**TEXT BLOCK**
Chapter 502 Introduction to Glomerular Diseases
502.1 Anatomy of the Glomerulus
The kidneys lie in the retroperitoneal space slightly above the level of the umbilicus. They range in length and weight, respectively, from approximately 6 cm and 24 g in a full-term newborn to ≥12 cm and 150 g in an adult. The kidney (see Fig. 502-1 on the Nelson Textbook of Pediatrics website at www.expertconsult.com) has an outer layer, the cortex, which contains the glomeruli, proximal and distal convoluted tubules, and collecting ducts; and an inner layer, the medulla, that contains the straight portions of the tubules, the loops of Henle, the vasa recta, and the terminal collecting ducts (see Fig. 502-2 on the Nelson Textbook of Pediatrics website at www.expertconsult.com).

Figure 502-1 Gross morphology of the renal circulation.
(From Pitts RF: Physiology of the kidney and body fluids, ed 3, Chicago, 1974, Year Book Medical Publishers.)

Figure 502-2 Comparison of the blood supplies of cortical and juxtamedullary nephrons.
(From Pitts RF: Physiology of the kidney and body fluids, ed 3, Chicago, 1974, Year Book Medical Publishers.)
The blood supply to each kidney usually consists of a main renal artery that arises from the aorta; multiple renal arteries can occur. The main artery divides into segmental branches within the medulla, becoming the interlobar arteries that pass through the medulla to the corticomedullary junction. At this point, the interlobar arteries branch to form the arcuate arteries, which run parallel to the surface of the kidney. Interlobular arteries originate from the arcuate arteries and give rise to the afferent arterioles of the glomeruli. Specialized muscle cells in the wall of the afferent arteriole and specialized distal tubular cells adjacent to the glomerulus (macula densa) form the juxtaglomerular apparatus that controls the secretion of renin. The afferent arteriole divides into the glomerular capillary network, which then recombines into the efferent arteriole (Fig. 502-2). The juxtamedullary efferent arterioles are larger than those in the outer cortex and provide the blood supply, as the vasa recta, to the tubules and medulla.

[Stored records]
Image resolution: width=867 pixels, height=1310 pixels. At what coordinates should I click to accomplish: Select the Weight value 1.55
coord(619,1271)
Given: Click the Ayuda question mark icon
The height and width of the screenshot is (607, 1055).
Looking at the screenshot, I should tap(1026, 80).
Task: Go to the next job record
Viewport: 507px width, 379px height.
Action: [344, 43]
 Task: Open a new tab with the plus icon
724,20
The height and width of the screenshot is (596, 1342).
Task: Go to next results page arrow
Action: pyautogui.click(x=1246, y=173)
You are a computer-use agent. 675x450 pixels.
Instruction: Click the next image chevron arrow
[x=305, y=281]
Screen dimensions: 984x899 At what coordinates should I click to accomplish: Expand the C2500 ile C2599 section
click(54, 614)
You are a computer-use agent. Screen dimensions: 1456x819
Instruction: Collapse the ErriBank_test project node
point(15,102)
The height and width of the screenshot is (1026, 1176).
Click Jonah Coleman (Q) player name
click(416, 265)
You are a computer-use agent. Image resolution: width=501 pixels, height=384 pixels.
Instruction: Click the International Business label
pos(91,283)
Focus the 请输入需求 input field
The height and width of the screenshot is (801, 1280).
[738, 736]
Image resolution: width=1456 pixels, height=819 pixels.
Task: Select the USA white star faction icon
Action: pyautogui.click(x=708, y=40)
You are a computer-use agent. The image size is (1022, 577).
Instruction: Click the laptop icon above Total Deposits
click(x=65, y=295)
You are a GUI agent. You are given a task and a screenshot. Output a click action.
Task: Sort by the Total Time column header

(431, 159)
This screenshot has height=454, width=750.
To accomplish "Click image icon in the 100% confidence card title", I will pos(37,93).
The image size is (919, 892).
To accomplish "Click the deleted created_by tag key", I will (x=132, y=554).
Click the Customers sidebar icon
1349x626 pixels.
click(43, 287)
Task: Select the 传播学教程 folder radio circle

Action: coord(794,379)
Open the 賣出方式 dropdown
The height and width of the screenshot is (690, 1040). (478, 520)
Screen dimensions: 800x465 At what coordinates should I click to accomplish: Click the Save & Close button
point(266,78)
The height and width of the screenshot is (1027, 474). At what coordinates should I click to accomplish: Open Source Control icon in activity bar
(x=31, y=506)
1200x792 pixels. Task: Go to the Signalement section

**HOW TO COMPLETE THIS TASK**
Please translate this sentence from the glomerulus anatomy text into Spanish: "The blood supply to each kidney usually consists of a main renal artery that arises from the aorta; multiple renal arteries can occur."

**PROBLEM SOLUTION**
El riego sanguíneo de cada riñón suele consistir en una arteria renal principal que nace de la aorta; puede haber múltiples arterias renales.